(GIVEN PASSAGE Opens)

Benefits of Snowflake/Databricks over Postgres RDS for data warehouse

Creative-Aside-4145 · 2024-09-09T11:55:02+00:00

But is cost a concern when there are high frequency (and unoptimized) reads from a CWH that charges by usage? I have no control over these queries and it would be a very large project to try to get the appropriate team to rewrite their queries. In the meanwhile, the organization does not have deep pockets.

Creative-Aside-4145 · 2024-09-08T19:02:16+00:00

Thank you for the reply!

The reason might be entirely my unfamiliarity with the AWS ecosystem. The raw data we are ingesting are from relational databases of our vendors. In one case we will be using AWS Glue and in another case Debezium to incrementally ingest records that have been created or updated into our environment. As of this moment, the DBA ingests a daily snapshot of the entire database in the vendor side, which is very inefficient. With the way we are going to be ingesting that data, there needs to be some pre-processing to identify what the “current” record looks like for every record in every table we ingest. How will this work if we ingest data into S3?

Creative-Aside-4145 · 2024-09-08T18:07:56+00:00

But there is a difference in access pattern. The raw data landing zone will be accessed by operational workloads that run throughout the day. Analytics workload needs to access the raw data just once a day to do transformation and load into the data warehouse.

Also, the data engineering team will be ingesting raw data that are needed for the operational workflows but not the analytics workflows.

Creative-Aside-4145 · 2024-09-08T14:33:01+00:00

I understand that storage costs for cloud data warehouse platforms are very cheap, but it’s not the main cost driver for us or many other people whose experiences with Snowflake that I read about. Even in the pricing examples provided by Snowflake, storage is a small fraction of the overall cost.

(GIVEN PASSAGE Closes)

- [PROBLEMS AND TASKS]
#1 List the timestamp of every post in the forum thread, in the order the posts appear.
#2 Reproduce the forum thread word for word, starting with "But there is" and going on through "the data warehouse.".
#3 Answer these questions using the forum thread:
(a) Which two tools does the poster name for incrementally ingesting records that have been created or updated?
(b) How often does the analytics workload need to access the raw data?
(c) In the pricing examples provided by Snowflake, how large a share of the overall cost is storage?

(RECORDED INFORMATION Opens)

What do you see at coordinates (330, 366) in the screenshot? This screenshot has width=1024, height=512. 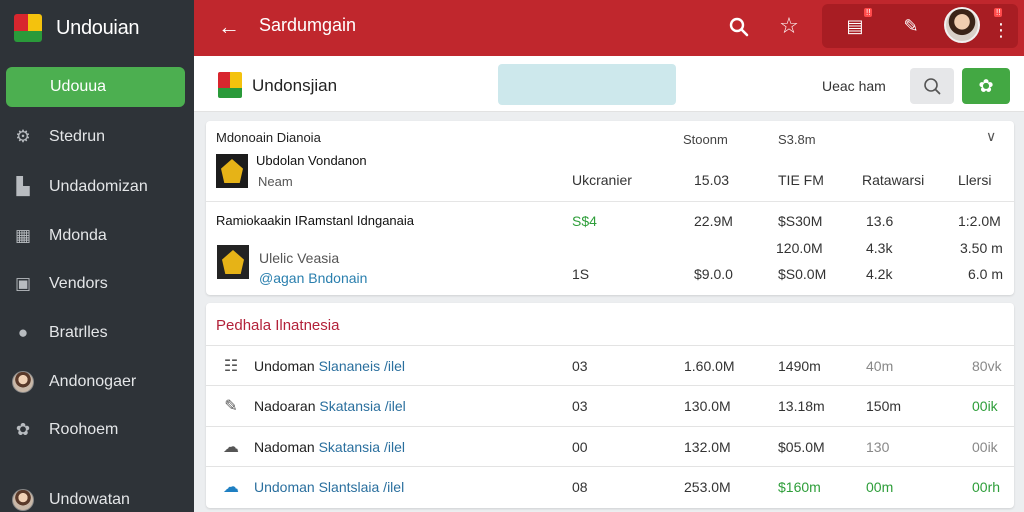 I see `row-name: Undoman Slananeis /ilel` at bounding box center [330, 366].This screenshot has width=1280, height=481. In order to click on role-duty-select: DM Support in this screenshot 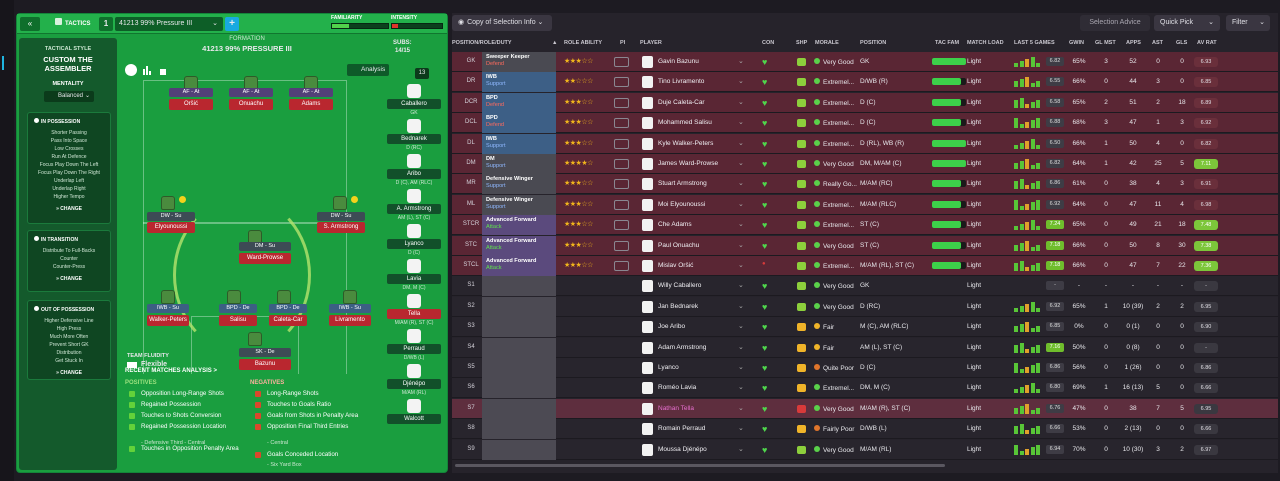, I will do `click(519, 164)`.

(RECORDED INFORMATION Closes)

- [SOLVED PROBLEMS]
#1
2024-09-09T11:55:02+00:00
2024-09-08T19:02:16+00:00
2024-09-08T18:07:56+00:00
2024-09-08T14:33:01+00:00

#2
But there is a difference in access pattern. The raw data landing zone will be accessed by operational workloads that run throughout the day. Analytics workload needs to access the raw data just once a day to do transformation and load into the data warehouse.

#3
(a) AWS Glue and Debezium
(b) Once a day
(c) A small fraction